A su vez, el género del joven árabe es múltiple: en él se mixturan las supervivencias icónicas de los árabes deseantes en una África del Norte exotizada, con la representación caótica y eréctil de los lugares de segregación urbana de sus descendientes. Es la bisagra entre la masculinidad “machista” del árabe y la masculinidad “civilizada” del europeo. De este modo, explica Guenif, la imbricación entre sexo y raza pasa por la sexualización que signa la bestialidad que distancia al joven árabe del patrón de civilización, obligándolo a someterse a una domesticación racial y étnica descalificadora. En palabras de Elsa Dorlin, “la infantilización de las masculinidades colonizadas funciona como una emasculación simbólica denigrante”, otorgando en contrapartida status de sujeto a la masculinidad blanca detentora del falo.
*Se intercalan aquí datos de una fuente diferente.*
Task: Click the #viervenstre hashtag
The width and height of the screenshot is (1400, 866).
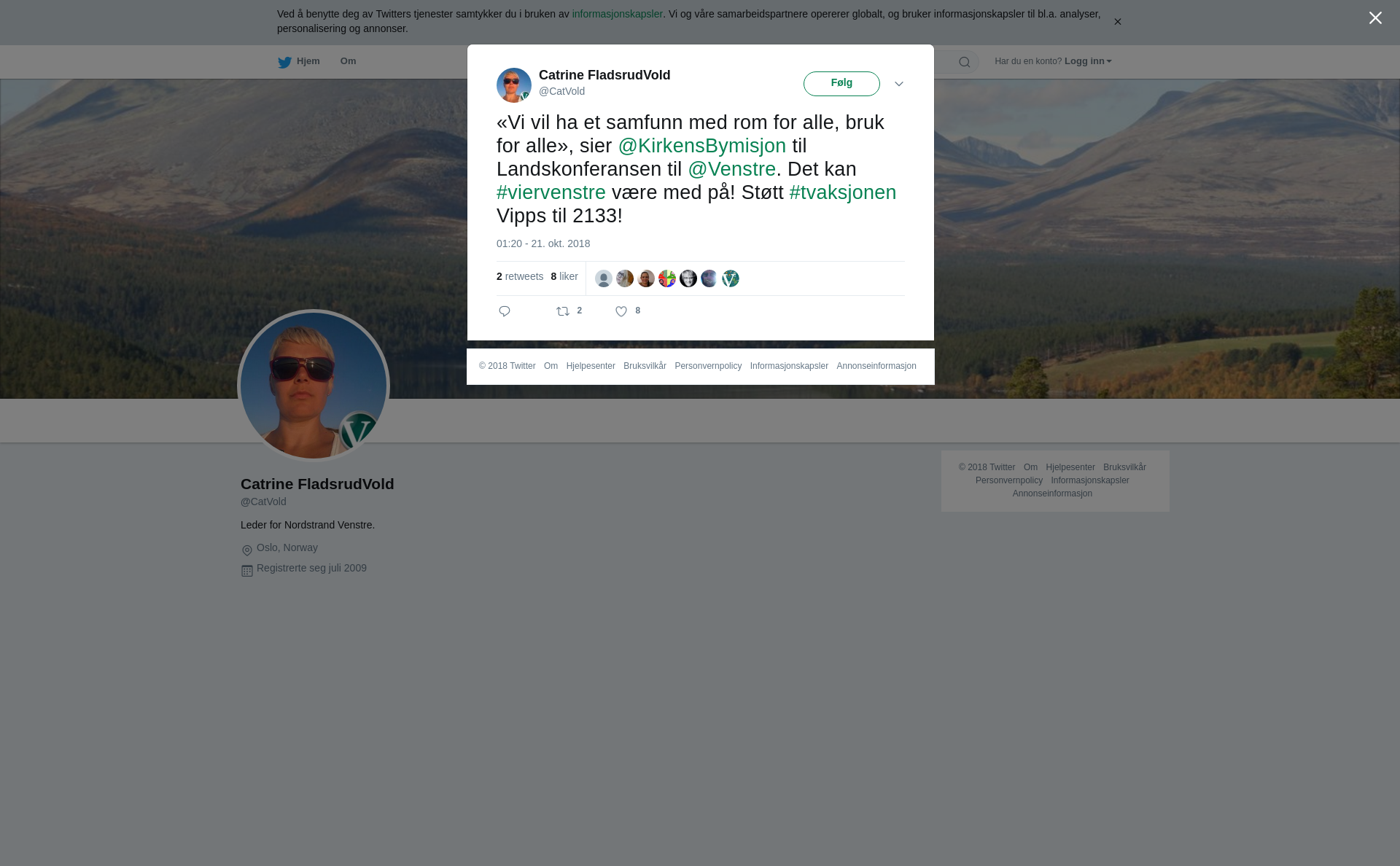Action: click(551, 192)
En su trabajo Aportes de los estudios postcoloniales y la sociología comparada de la familia y la sexualidad en el estudio de las masculinidades subalternas (negras, indígenas, mestizas) en América Latina, el sociólogo colombiano Fernando Urrea comparte el foco de las investigadoras. Para Urrea, “la imagen degradada respecto a los hombres blancos de las masculinidades de los varones negros e indígenas y, por extensión, de los mestizos y mulatos, se da en el marco de un proceso de intenso mestizaje racial, ya sea porque son invisibilizados en el juego del control sexual de las mujeres negras, mulatas, indígenas y mestizas por los varones blancos portugueses y españoles, y luego por las elites de hacendados en los países emancipados de los centros imperiales, o porque sus conductas sexuales son condenadas, calificándolas cercanas al mundo animal”.
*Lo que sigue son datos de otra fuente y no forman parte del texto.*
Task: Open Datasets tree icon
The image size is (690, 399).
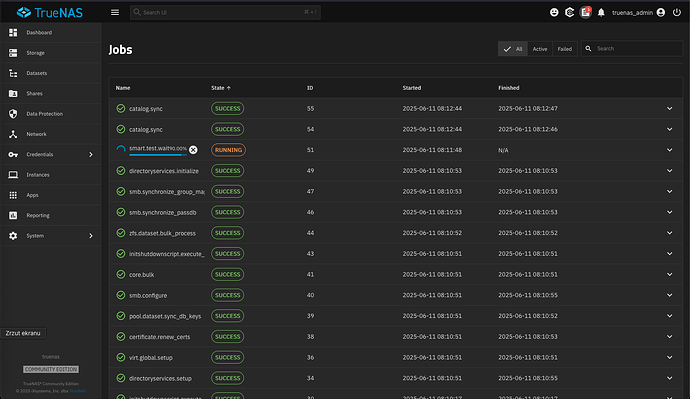Action: click(13, 73)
Sin embargo, a esa desvirilización del período colonial siguió una revirilzación en los procesos de modernización en las ciudades, puntualiza Urrea. De este modo, en las ciudades la imagen del hombre aborigen muda y su capital erótico aumenta debido de la exotización que suponen, fundamentalmente para mujeres extranjeras y de clases altas. “A medida que los fenómenos de desigualdad racial y étnica se hacen visibles en el siglo XX, las diferentes cohortes masculinas negras y también indígenas que se urbanizan incorporan una ideología de énfasis de la virilidad asociada a un capital sexual. La inversión representa una deslegitimación del capital sexual del dominador blanco y mestizo. La etnicidad, al igual que la racialidad, continúa Urrea, tiene efectos sobre los cuerpos de mujeres y hombres (o de sujetos transgeneristas) y las relaciones sexo/género entre los mismos. Por ello, inconcientemente, el campo del deseo está organizado bajo categorías étnico-raciales, en cualquiera de las escalas de estatus (de mayor o menor prestigio) y clase social.”
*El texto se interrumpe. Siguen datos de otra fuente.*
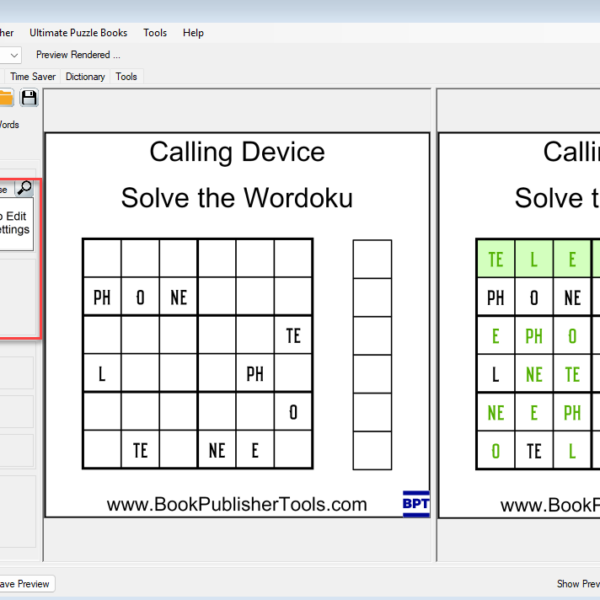Select the Dictionary tab
The image size is (600, 600).
[85, 76]
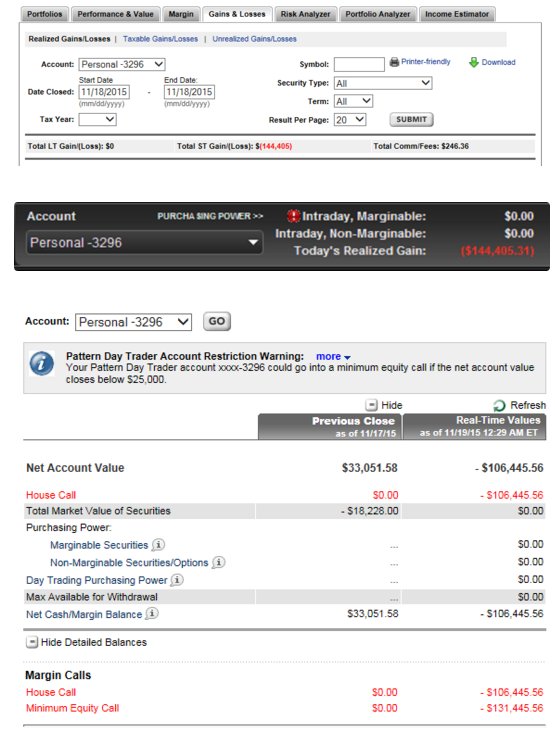Click info icon next to Marginable Securities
El investigador colombiano cuestionó también la particularidad de las masculinidades heterosexuales, homosexuales o bisexuales de las clases subalternas en las sociedades latinoamericanas. Nuevas perspectivas analíticas permitirían, en la opinión de Urrea, “repensar la investigación en términos de larga duración”, relacionando “los procesos de dominación colonial y postcolonial con las formas sociohistóricas de racialización/etnización, producción de clases sociales y sexos/géneros”. De ese modo, concluye, los antiguos mitos sexuales se renuevan y vuelven a jugar como fantasmas en la estructura jerarquizada de las relaciones racializadas y etnizadas de nuestras sociedades.